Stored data
◆ ◆ ◆ ◆ ◆ ◆ ◆
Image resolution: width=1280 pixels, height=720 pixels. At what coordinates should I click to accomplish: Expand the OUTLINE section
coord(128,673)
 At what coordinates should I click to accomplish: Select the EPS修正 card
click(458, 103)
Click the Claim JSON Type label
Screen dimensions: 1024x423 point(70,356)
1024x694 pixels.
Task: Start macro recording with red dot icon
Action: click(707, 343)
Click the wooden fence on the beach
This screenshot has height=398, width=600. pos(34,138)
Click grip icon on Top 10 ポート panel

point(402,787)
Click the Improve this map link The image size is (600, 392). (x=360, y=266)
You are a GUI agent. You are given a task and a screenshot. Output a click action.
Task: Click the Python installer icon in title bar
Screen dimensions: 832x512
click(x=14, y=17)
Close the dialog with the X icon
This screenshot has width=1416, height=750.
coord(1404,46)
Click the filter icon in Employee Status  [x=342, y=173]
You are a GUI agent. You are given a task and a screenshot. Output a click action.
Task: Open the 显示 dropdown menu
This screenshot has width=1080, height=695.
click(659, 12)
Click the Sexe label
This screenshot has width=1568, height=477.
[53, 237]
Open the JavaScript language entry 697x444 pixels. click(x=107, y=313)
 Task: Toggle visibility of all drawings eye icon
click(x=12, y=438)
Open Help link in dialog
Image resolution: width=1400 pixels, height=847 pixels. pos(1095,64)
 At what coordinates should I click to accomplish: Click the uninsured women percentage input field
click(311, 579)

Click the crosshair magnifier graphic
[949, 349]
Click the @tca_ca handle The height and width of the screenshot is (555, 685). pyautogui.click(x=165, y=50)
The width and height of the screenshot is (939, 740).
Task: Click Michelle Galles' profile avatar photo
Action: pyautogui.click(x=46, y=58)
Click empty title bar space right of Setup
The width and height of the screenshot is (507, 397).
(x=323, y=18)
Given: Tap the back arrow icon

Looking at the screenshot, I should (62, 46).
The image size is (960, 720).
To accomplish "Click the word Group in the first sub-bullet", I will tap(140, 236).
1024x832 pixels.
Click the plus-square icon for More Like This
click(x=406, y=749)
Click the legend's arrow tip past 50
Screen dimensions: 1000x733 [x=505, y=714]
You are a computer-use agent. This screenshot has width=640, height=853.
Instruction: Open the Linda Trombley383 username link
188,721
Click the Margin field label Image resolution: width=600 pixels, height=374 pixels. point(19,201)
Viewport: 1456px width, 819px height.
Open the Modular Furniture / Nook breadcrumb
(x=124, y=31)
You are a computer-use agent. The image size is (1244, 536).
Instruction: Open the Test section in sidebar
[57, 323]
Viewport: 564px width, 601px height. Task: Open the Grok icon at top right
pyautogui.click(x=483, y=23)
◆ ◆ ◆ ◆ ◆ ◆ ◆
Task:
With both ends included, please retype exactly the lines from the line containing "Instruction: Open the Test section in sidebar" to the final line of the data.

Response to this exercise:
Instruction: Open the Test section in sidebar
[57, 323]
Viewport: 564px width, 601px height. Task: Open the Grok icon at top right
pyautogui.click(x=483, y=23)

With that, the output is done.